3. Cytoplasmic Alarmins in SS

3.1. Heat Shock Proteins

Heat shock proteins (HSP) comprise a family of proteins that is highly conserved across cellular evolution and are classified according to their molecular weight. Under physiological circumstances, they play a key role as intracellular chaperones by assisting the correct folding or the clearance of misfolded proteins during protein synthesis. In response to stress, some members of this family, namely HSP60, HSP70 and HSP90, are released into the extracellular space [55,56] where they recognize PRR such as TLR-2 and TLR-4, leading to activation of the pro-inflammatory mitogen-activated protein kinase (MAPK) cascade and the NF-κB signaling pathway [57,58]. Extra-cellular HSP can also bind to cell surface glycoproteins that act as scavenger receptors on dendritic cells (cluster of differentiation (CD40, CD91), macrophages (CD14, CD40, CD91), monocytes and B cells (CD24, CD40) [59,60,61,62], further eliciting pro-inflammatory responses. HSP can also be captured by surrounding antigen-presenting cells (APC), allowing cross-presentation of the peptides by major histocompatibility complex (MHC) class I that further contributes to the progression toward autoimmunity [63].

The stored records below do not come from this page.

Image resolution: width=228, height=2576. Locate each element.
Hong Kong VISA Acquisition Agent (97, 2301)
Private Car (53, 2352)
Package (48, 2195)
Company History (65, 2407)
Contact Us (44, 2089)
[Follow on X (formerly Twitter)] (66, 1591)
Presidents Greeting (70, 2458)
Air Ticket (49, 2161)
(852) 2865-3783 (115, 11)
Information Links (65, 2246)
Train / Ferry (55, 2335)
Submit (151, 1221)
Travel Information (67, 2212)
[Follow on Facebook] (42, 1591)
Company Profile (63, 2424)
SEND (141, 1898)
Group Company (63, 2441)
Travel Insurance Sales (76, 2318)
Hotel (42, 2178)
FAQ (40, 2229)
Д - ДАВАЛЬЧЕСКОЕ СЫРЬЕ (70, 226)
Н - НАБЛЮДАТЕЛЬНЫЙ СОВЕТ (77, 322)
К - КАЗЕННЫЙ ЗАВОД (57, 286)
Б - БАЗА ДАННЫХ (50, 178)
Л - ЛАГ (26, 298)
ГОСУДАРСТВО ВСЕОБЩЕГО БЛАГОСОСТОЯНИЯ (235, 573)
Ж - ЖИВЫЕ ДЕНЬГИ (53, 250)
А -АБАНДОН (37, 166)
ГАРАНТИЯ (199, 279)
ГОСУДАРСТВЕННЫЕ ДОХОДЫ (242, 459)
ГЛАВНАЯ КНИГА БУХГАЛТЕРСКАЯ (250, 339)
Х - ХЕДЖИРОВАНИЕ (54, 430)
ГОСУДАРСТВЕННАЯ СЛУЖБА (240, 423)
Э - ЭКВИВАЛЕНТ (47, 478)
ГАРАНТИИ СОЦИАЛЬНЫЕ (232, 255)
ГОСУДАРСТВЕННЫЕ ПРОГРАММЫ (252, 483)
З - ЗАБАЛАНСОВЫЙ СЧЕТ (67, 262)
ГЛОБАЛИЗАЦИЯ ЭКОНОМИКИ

The first study reporting involvement of HSP in SS dates back to 1991 when they found immunoglobulin (Ig)G antibodies against HSP90 and HSP60 and IgM antibodies against HSP60 and HSP73 [64]. Several other studies confirmed the increased rate of antibodies against HSP60 [65,66,67]. Furthermore, increased HSP60 expression was also demonstrated in 10 labial SG of pSS patients compared to 10 non Sjögren sicca patients. IgG antibodies against HSP60 significantly correlated with focus score (FS) and systemic disease parameters such as ESR, serum total IgG [65]. Conversely, one study found lower levels of anti-HSP60 and anti-HSP65 antibodies in patients compared to in controls [68]. Taken together, the present studies suggest a potential contribution of HSP60 to immunopathology in pSS. Whether HSP60 triggers the immune response or whether HSP60 titers are secondary to another inflammatory trigger remains unclear and has to be studied in more detail. In addition, the immunization with HSP60 in an experimental pSS model inhibited SS symptoms [69]. Moreover, several human HSP60-derived peptides induced regulatory T-cell responses in arthritis models [70,71]. These HSP60-derived epitopes could therefore be used for epitope specific immunosuppression. Future studies need to document the type of immune responses that are induced by these peptides and how these modulate immune responses in pSS (Figure 2). Another study reported the presence of IgG antibodies against HSP65 in 85.7% of pSS patients and in 2.8% of healthy controls [72]. Another study found both HSP47 levels and IgG antibody against HSP47 significantly higher in pSS patients compared to healthy controls [73].

Figure 2

Hypothesis of the contribution of extracellular alarmins to the pathogenesis of Sjögren’s syndrome. Apoptotic and necrotic SGEC are a potent source of extracellular alarmins. Once in the extracellular milieu, they bind to their receptor, leading to the secretion of pro-inflammatory cytokines through the activation of intracellular pathways such as NF-κB or via the activation of NLRP3 inflammasome. DC are activated and are a potent source of IFN-γ. IFN-γ in turn acts on SGEC to further release alarmins in the extracellular milieu, thereby constituting a vicious auto-inflammatory loop. HSP can also be captured by surrounding APC, allowing cross-presentation of the pept i confirm ides by MHC I that further contribute to progression toward autoimmunity by activating CD8+ and CD4+ T cells.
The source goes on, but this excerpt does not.